GAO report finds concentration of insurers, lack of competition in most state markets

December 8, 2014

In at least 37 states, the three largest insures account for 80% of total health plan enrollment, according to a new study by the U.S. Government Accountability Office (GAO).

In at least 37 states, the three largest insures account for 80% of total health plan enrollment, according to a new study by the U.S. Government Accountability Office (GAO).

In ten states, a single insurer had more than half of all enrollees, and in five states, one insurer had at least 90% of either the individual, small group or large group enrollee segment, according to the report.

A highly concentrated market, where a small number of insurers enroll a significant portion of the population, can lead to lack of competition that could affect consumers’ choice of health plans and premiums.

READ: AMA study finds significant lack of health insurer competition in 72% of metropolitan areas

GAO analyzed enrollment data from 2010 to 2013 that was reported to the National Association of Insurance Commissioners (NAIC) and the Centers for Medicare and Medicaid Services (CMS).

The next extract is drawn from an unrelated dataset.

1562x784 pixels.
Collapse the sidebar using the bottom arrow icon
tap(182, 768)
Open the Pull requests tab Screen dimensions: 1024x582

The agency provided the report to the U.S. Health and Human Services Department (HHS), but didn’t make any recommendations or comments.

The report also found that insurers’ concentration in the three market segments – individual, small group and large group – remained relatively unchanged form 2010 to 2013. On average, twice as many insurers participated in the individual segment than in the small group or large group. 

In 12 states where there was less market dominance, there was an average 30 insurers in the individual market, 16 in the small group market, and 17 in the large group market. In nearly all of these states’ market segments, the largest insurer had less than half of the total enrollment, according to GAO.